Think of Hangfire as a persistent work queue with a scheduler and executor runtime.

The lifecycle:

[Enqueue] → [Persist to DB] → [Worker polls] → [Execute] → [Mark complete/failed]
↓ ↓ ↓ ↓ ↓
Your code SQL table Background Your code Update state
process + retry logic

Key invariants:

  1. Jobs are data, not code. When you enqueue a job, Hangfire serializes the method signature and arguments into a database row. The actual code runs later, on a worker process.

  2. Workers are stateless. Multiple processes poll the same database for work. Any worker can execute any job. This enables horizontal scaling but introduces coordination overhead.

  3. Al-least-once semantics. Jobs may execute multiple times due to crashes, timeout, or retries. Your job logic must handle this.

  4. The database is the source of truth. Job state, scheduling, and locking all live in SQL tables. This makes Hangfire durable but couples performance to your database.

By the end of this mental model, you should understand: Hanfire is a persistent task queue that trades database writes for reliability.


4. How it works (step-by-step)

Step 1 — Enqueue

When you call BackgroundJob.Enqueue(() => SendEmail(orderId)):

  • Hangfire serializes the method (SendEmail) and arguments (orderId) to JSON
  • Inserts a row into HangfireJob table with state Enqueued
  • Returns immediately — no execution happens yet

Why this exists: Decouples request handling from job execution. The web request completes in milliseconds.
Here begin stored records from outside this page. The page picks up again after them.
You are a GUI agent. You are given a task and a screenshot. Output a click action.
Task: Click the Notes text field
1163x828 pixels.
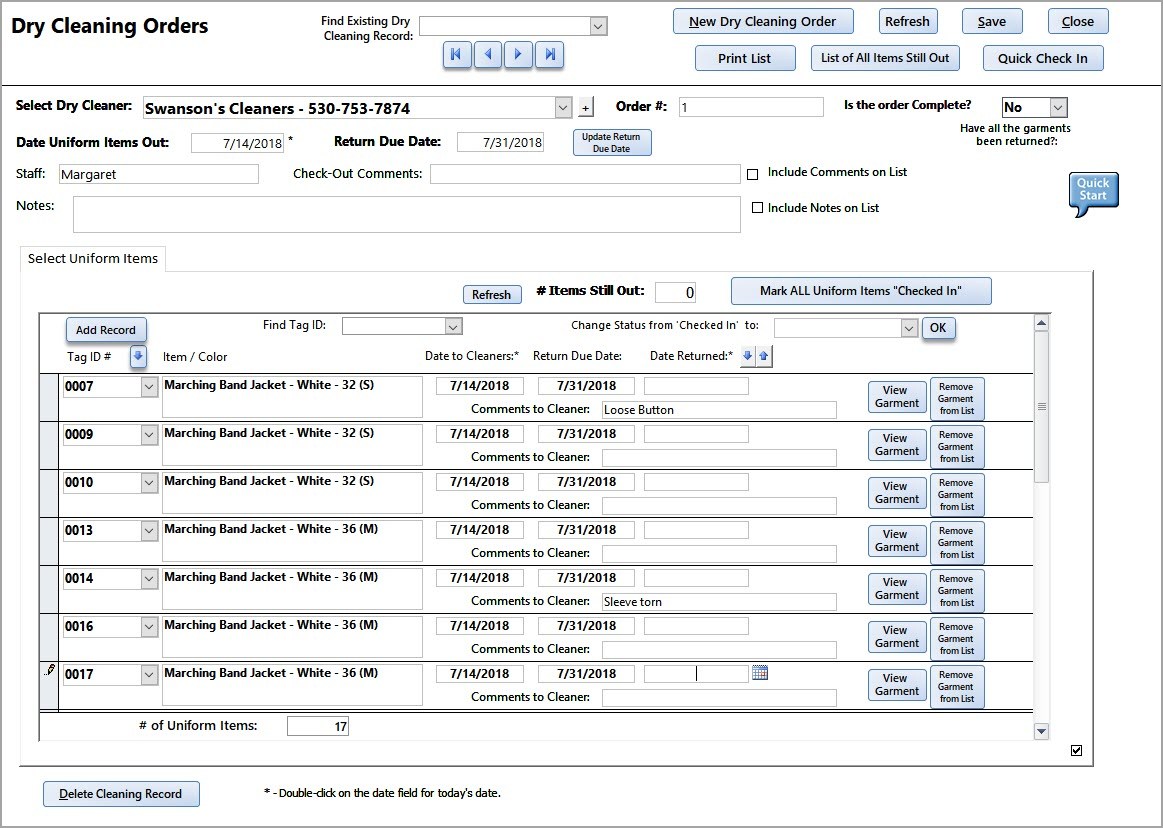pos(406,214)
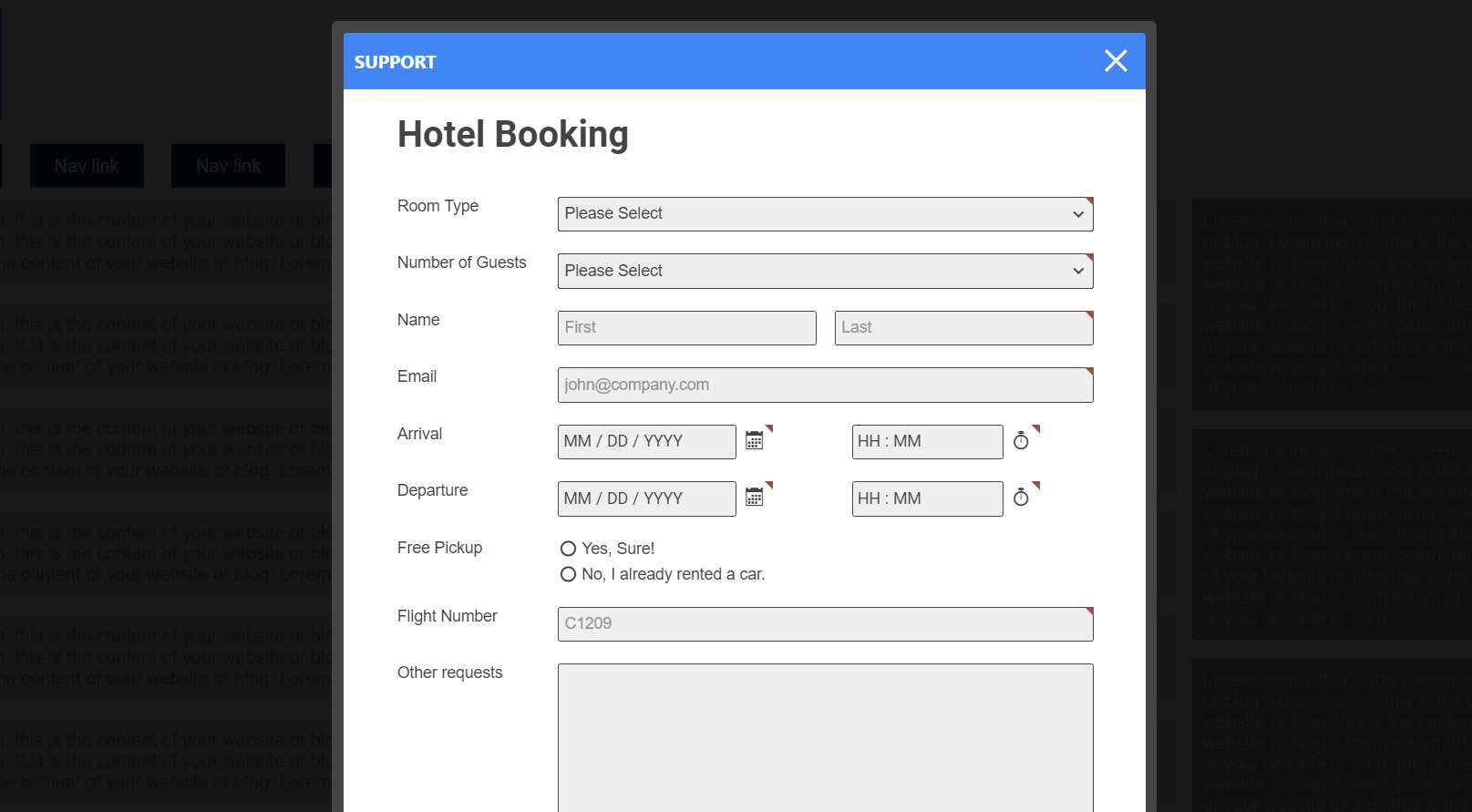Screen dimensions: 1472x812
Task: Open the Arrival date calendar picker
Action: point(754,441)
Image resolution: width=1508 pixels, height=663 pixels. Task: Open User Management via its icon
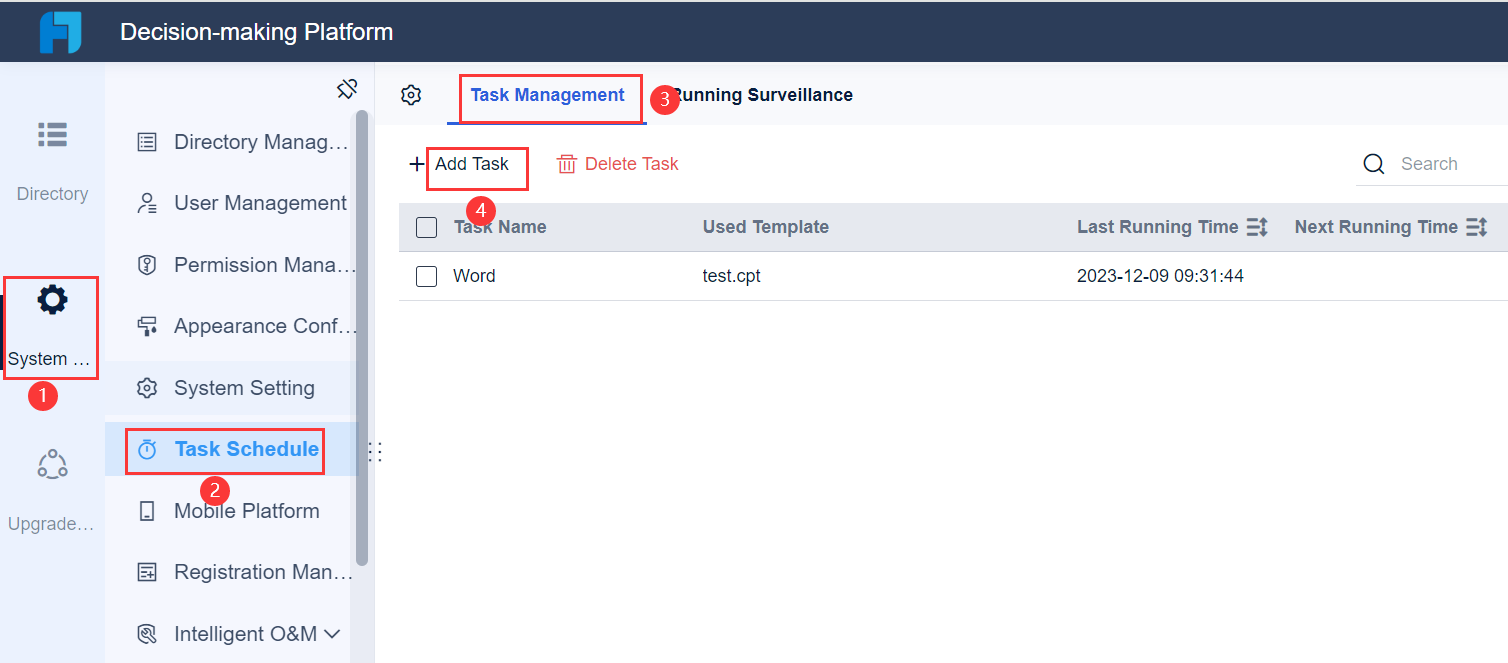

Assumption: The method and arguments are serializable. Complex objects or closures will fail.


Step 2 — Worker polling

Background workers (separate processes or threads) continuously poll the database:

SELECT TOP 1 * FROM HangfireJob 
WHERE State = 'Enqueued'
ORDER BY CreatedAt

Why this exists: Distributed coordination without a message broker. Any worker can claim any job.

Invariant: Polling creates database load proportional to worker count × poll frequency.


Step 3 — Job locking

When a worker finds a job:

  • Updates job state from Enqueued to Processing with a worker identifier
  • Uses database transactions or row-level locks to prevent duplicate execution
  • If the lock fails (another worker grabbed it), moves to the next job

Why this exists: Prevents two workers from executing the same job simultaneously.

Assumption: Database locking works correctly. Deadlocks or long transactions degrade throughput.


Step 4 — Execution

The worker:

  • Deserializes the method and arguments
  • Invokes the method in the current process
  • Captures exceptions if thrown

Why it exists: This is where your actual business logic runs.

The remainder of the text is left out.